What you will do: All of the entries below are to be copied without any alteration.

____________

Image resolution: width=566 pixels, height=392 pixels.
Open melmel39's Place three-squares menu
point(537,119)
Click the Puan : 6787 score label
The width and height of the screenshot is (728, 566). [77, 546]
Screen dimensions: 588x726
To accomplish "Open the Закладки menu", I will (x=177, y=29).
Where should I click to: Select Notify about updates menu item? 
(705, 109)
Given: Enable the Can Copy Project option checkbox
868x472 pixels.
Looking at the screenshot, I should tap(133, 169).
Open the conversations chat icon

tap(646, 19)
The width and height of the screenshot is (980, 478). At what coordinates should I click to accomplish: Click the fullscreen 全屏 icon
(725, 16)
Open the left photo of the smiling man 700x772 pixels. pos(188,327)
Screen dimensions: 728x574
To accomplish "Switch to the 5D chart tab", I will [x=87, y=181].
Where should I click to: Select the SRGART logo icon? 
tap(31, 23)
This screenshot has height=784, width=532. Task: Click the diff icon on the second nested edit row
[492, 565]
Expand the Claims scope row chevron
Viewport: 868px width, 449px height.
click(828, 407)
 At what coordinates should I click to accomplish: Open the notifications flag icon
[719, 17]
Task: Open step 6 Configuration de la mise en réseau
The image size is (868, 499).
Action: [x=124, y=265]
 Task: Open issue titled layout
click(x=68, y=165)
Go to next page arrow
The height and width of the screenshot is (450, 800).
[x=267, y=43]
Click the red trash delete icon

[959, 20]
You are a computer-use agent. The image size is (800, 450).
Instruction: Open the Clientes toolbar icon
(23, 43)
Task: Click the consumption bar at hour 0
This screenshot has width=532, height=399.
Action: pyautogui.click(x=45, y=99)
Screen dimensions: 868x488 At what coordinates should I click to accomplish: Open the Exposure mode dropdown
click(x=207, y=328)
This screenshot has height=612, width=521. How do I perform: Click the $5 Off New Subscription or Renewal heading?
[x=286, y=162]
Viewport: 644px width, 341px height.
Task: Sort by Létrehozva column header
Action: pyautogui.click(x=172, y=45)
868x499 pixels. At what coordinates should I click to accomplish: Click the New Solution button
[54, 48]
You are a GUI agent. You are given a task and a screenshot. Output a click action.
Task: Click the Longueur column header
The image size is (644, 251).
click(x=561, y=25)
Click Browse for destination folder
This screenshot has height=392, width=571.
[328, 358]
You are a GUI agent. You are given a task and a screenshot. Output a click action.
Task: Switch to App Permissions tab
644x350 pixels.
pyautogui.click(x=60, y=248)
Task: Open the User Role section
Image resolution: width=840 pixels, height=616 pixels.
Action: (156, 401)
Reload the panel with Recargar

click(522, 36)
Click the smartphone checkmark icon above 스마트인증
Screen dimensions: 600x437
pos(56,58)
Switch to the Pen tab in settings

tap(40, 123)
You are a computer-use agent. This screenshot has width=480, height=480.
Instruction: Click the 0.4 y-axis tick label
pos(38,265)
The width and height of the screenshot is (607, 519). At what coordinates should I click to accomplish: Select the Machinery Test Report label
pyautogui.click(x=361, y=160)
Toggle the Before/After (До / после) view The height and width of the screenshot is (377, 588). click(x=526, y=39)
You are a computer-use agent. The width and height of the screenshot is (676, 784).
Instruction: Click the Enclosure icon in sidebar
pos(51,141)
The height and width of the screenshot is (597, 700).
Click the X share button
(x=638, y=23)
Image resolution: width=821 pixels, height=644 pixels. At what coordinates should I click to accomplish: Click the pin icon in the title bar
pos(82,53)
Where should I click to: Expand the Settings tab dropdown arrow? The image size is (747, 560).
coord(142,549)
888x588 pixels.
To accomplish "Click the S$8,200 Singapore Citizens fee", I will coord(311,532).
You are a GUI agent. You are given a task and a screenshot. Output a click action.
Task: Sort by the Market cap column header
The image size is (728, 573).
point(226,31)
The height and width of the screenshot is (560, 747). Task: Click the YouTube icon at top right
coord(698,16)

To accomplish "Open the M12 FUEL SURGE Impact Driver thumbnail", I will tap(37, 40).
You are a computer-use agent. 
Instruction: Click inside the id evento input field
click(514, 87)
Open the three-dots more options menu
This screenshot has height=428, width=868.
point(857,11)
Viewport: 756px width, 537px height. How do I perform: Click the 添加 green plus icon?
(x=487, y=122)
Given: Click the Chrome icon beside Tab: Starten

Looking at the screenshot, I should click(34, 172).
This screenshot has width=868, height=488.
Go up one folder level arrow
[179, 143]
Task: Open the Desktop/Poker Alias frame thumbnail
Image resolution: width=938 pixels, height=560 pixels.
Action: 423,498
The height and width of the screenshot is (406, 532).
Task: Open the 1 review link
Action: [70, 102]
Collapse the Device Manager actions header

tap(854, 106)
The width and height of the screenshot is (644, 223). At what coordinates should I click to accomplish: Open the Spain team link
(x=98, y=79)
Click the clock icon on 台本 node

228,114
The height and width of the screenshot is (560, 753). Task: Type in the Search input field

____________

Answer area:
Image resolution: width=566 pixels, height=392 pixels.
Open melmel39's Place three-squares menu
point(537,119)
Click the Puan : 6787 score label
The width and height of the screenshot is (728, 566). [77, 546]
Screen dimensions: 588x726
To accomplish "Open the Закладки menu", I will (x=177, y=29).
Where should I click to: Select Notify about updates menu item? 
(705, 109)
Given: Enable the Can Copy Project option checkbox
868x472 pixels.
Looking at the screenshot, I should tap(133, 169).
Open the conversations chat icon

tap(646, 19)
The width and height of the screenshot is (980, 478). At what coordinates should I click to accomplish: Click the fullscreen 全屏 icon
(725, 16)
Open the left photo of the smiling man 700x772 pixels. pos(188,327)
Screen dimensions: 728x574
To accomplish "Switch to the 5D chart tab", I will [x=87, y=181].
Where should I click to: Select the SRGART logo icon? 
tap(31, 23)
This screenshot has height=784, width=532. Task: Click the diff icon on the second nested edit row
[492, 565]
Expand the Claims scope row chevron
Viewport: 868px width, 449px height.
click(828, 407)
 At what coordinates should I click to accomplish: Open the notifications flag icon
[719, 17]
Task: Open step 6 Configuration de la mise en réseau
The image size is (868, 499).
Action: [x=124, y=265]
 Task: Open issue titled layout
click(x=68, y=165)
Go to next page arrow
The height and width of the screenshot is (450, 800).
[x=267, y=43]
Click the red trash delete icon

[959, 20]
You are a computer-use agent. The image size is (800, 450).
Instruction: Open the Clientes toolbar icon
(23, 43)
Task: Click the consumption bar at hour 0
This screenshot has width=532, height=399.
Action: pyautogui.click(x=45, y=99)
Screen dimensions: 868x488 At what coordinates should I click to accomplish: Open the Exposure mode dropdown
click(x=207, y=328)
This screenshot has height=612, width=521. How do I perform: Click the $5 Off New Subscription or Renewal heading?
[x=286, y=162]
Viewport: 644px width, 341px height.
Task: Sort by Létrehozva column header
Action: pyautogui.click(x=172, y=45)
868x499 pixels. At what coordinates should I click to accomplish: Click the New Solution button
[54, 48]
You are a GUI agent. You are given a task and a screenshot. Output a click action.
Task: Click the Longueur column header
The image size is (644, 251).
click(x=561, y=25)
Click Browse for destination folder
This screenshot has height=392, width=571.
[328, 358]
You are a GUI agent. You are given a task and a screenshot. Output a click action.
Task: Switch to App Permissions tab
644x350 pixels.
pyautogui.click(x=60, y=248)
Task: Open the User Role section
Image resolution: width=840 pixels, height=616 pixels.
Action: (156, 401)
Reload the panel with Recargar

click(522, 36)
Click the smartphone checkmark icon above 스마트인증
Screen dimensions: 600x437
pos(56,58)
Switch to the Pen tab in settings

tap(40, 123)
You are a computer-use agent. This screenshot has width=480, height=480.
Instruction: Click the 0.4 y-axis tick label
pos(38,265)
The width and height of the screenshot is (607, 519). At what coordinates should I click to accomplish: Select the Machinery Test Report label
pyautogui.click(x=361, y=160)
Toggle the Before/After (До / после) view The height and width of the screenshot is (377, 588). click(x=526, y=39)
You are a computer-use agent. The width and height of the screenshot is (676, 784).
Instruction: Click the Enclosure icon in sidebar
pos(51,141)
The height and width of the screenshot is (597, 700).
Click the X share button
(x=638, y=23)
Image resolution: width=821 pixels, height=644 pixels. At what coordinates should I click to accomplish: Click the pin icon in the title bar
pos(82,53)
Where should I click to: Expand the Settings tab dropdown arrow? The image size is (747, 560).
coord(142,549)
888x588 pixels.
To accomplish "Click the S$8,200 Singapore Citizens fee", I will coord(311,532).
You are a GUI agent. You are given a task and a screenshot. Output a click action.
Task: Sort by the Market cap column header
The image size is (728, 573).
point(226,31)
The height and width of the screenshot is (560, 747). Task: Click the YouTube icon at top right
coord(698,16)

To accomplish "Open the M12 FUEL SURGE Impact Driver thumbnail", I will tap(37, 40).
You are a computer-use agent. 
Instruction: Click inside the id evento input field
click(514, 87)
Open the three-dots more options menu
This screenshot has height=428, width=868.
point(857,11)
Viewport: 756px width, 537px height. How do I perform: Click the 添加 green plus icon?
(x=487, y=122)
Given: Click the Chrome icon beside Tab: Starten

Looking at the screenshot, I should click(34, 172).
This screenshot has width=868, height=488.
Go up one folder level arrow
[179, 143]
Task: Open the Desktop/Poker Alias frame thumbnail
Image resolution: width=938 pixels, height=560 pixels.
Action: 423,498
The height and width of the screenshot is (406, 532).
Task: Open the 1 review link
Action: [70, 102]
Collapse the Device Manager actions header

tap(854, 106)
The width and height of the screenshot is (644, 223). At what coordinates should I click to accomplish: Open the Spain team link
(x=98, y=79)
Click the clock icon on 台本 node

228,114
The height and width of the screenshot is (560, 753). Task: Type in the Search input field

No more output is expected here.